BEGIN Dataset content

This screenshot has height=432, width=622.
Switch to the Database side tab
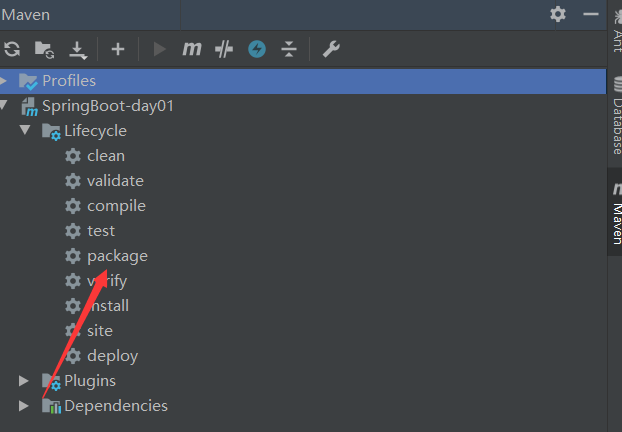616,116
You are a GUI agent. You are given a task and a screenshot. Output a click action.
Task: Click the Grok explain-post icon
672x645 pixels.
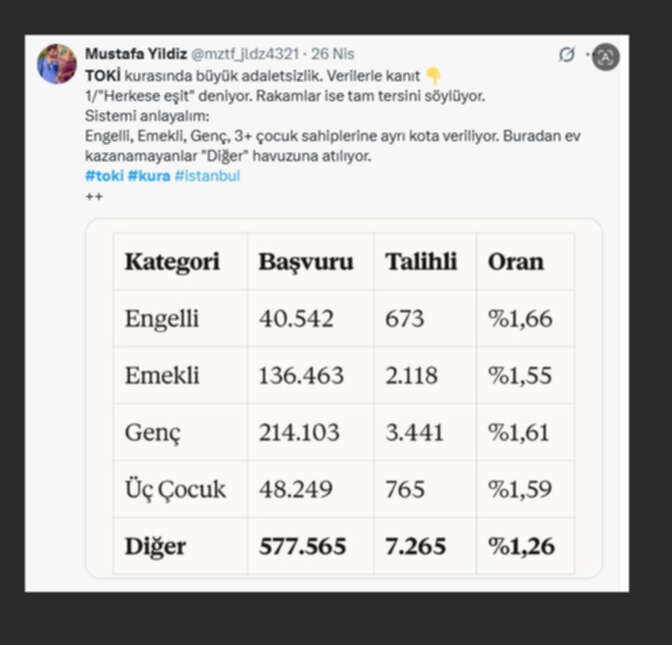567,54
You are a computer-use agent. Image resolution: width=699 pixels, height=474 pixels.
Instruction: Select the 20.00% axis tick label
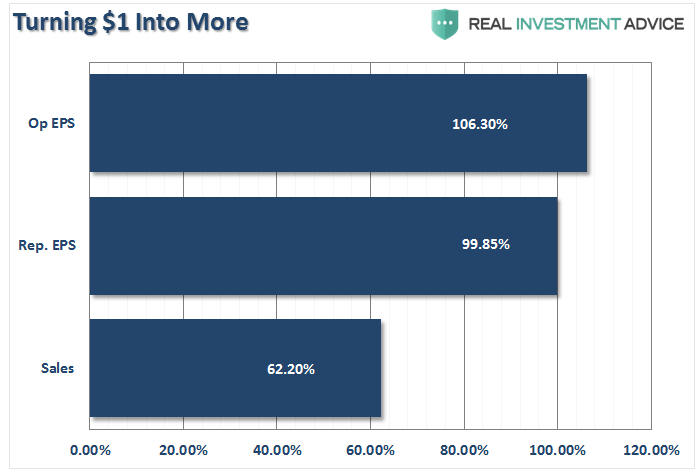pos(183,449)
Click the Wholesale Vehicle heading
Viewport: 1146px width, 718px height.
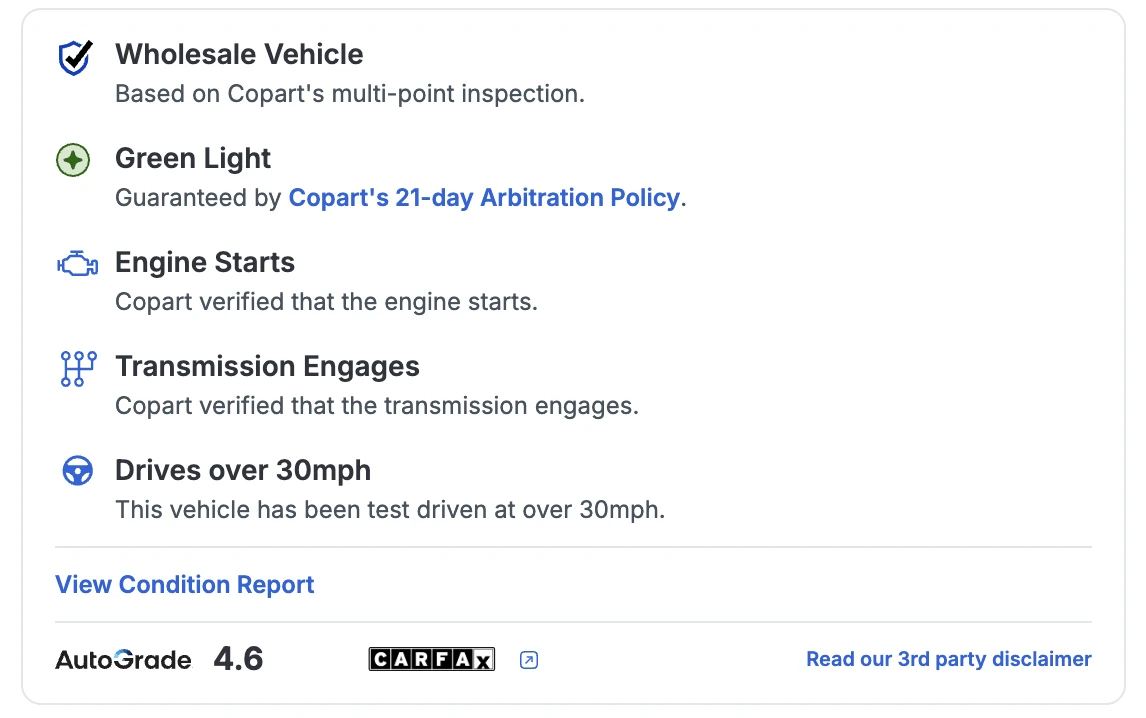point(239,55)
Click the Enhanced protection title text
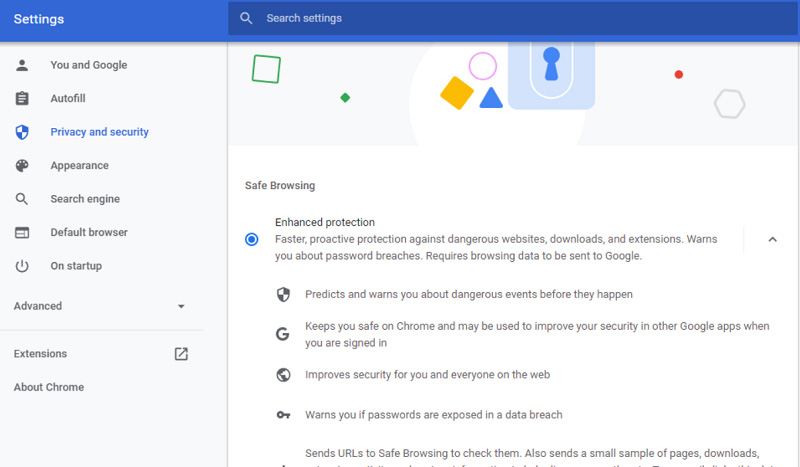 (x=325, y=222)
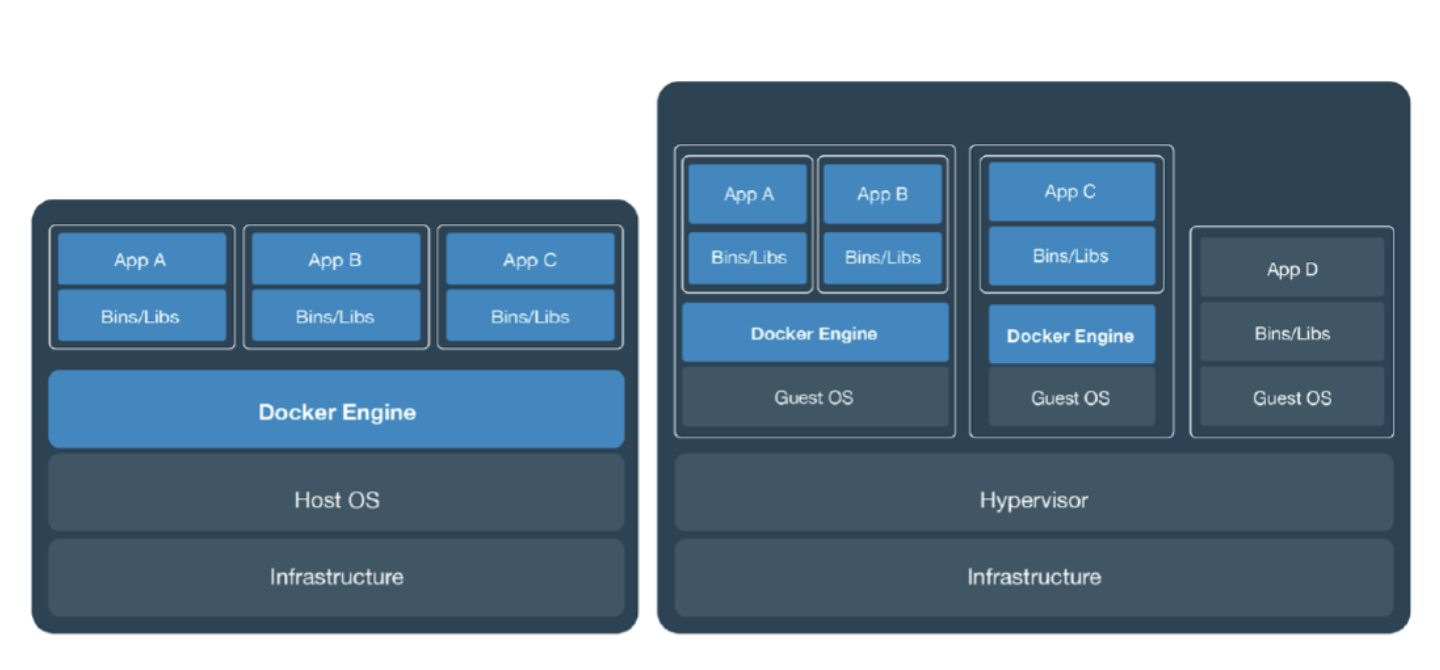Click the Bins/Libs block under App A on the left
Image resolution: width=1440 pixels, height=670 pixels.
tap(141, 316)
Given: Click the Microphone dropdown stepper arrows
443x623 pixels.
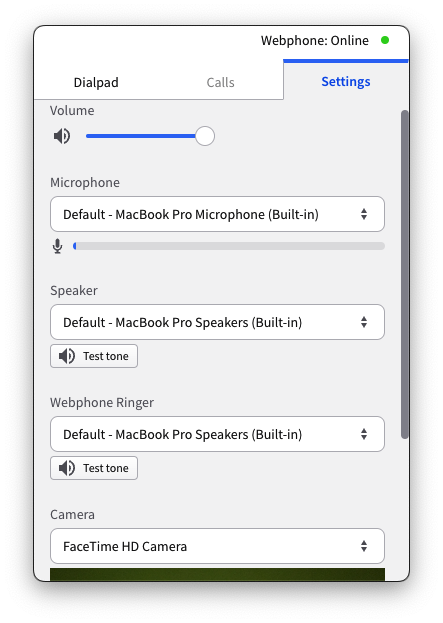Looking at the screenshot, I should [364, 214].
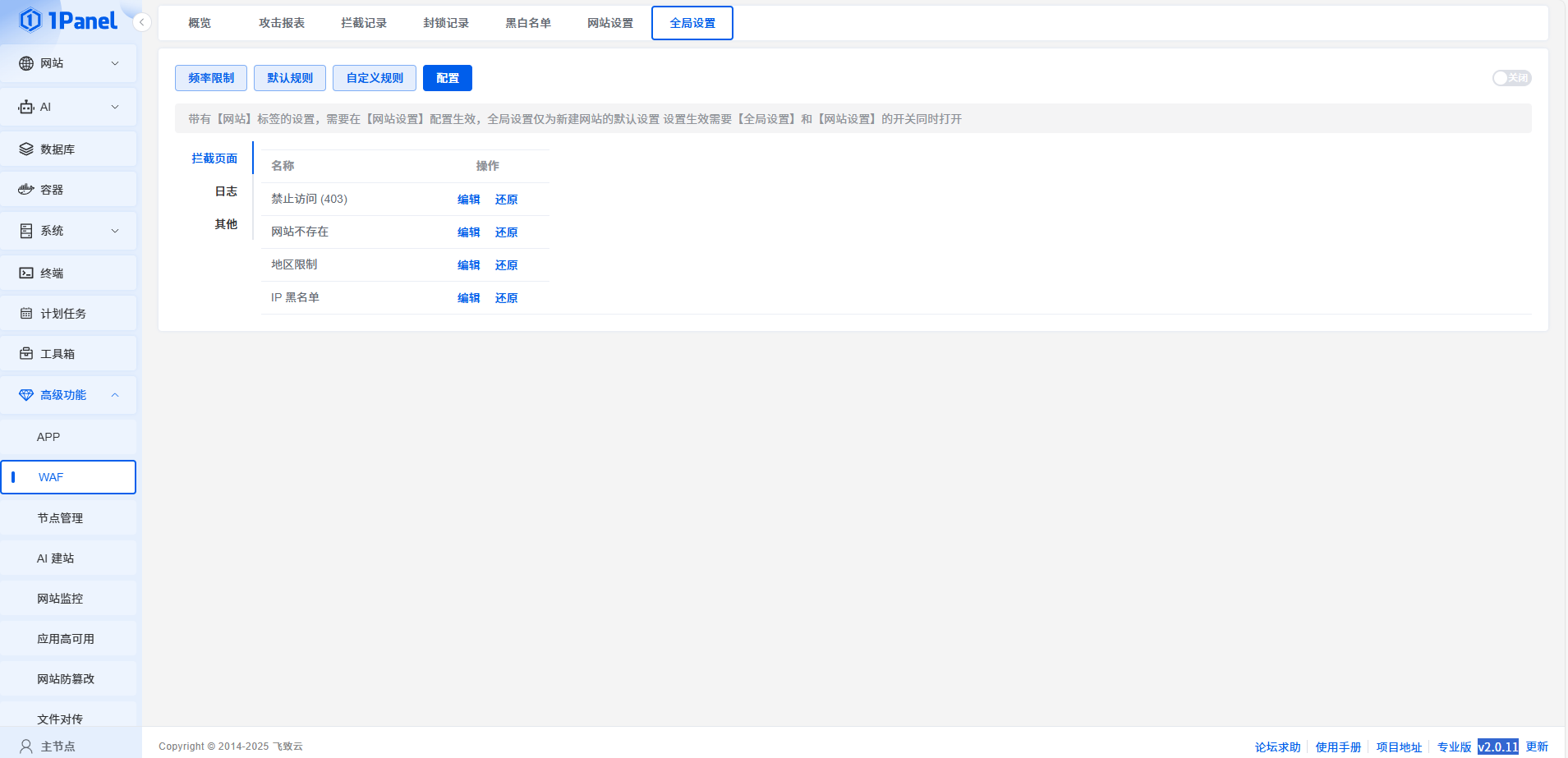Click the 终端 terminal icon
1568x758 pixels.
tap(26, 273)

END Dataset content

Bring together each line above where the string "agent" turns up.

Expected answer:
You are a GUI agent. You are given a task and a screenshot. Output a click action.
You are a computer-use agent. Image resolution: width=699 pixels, height=474 pixels.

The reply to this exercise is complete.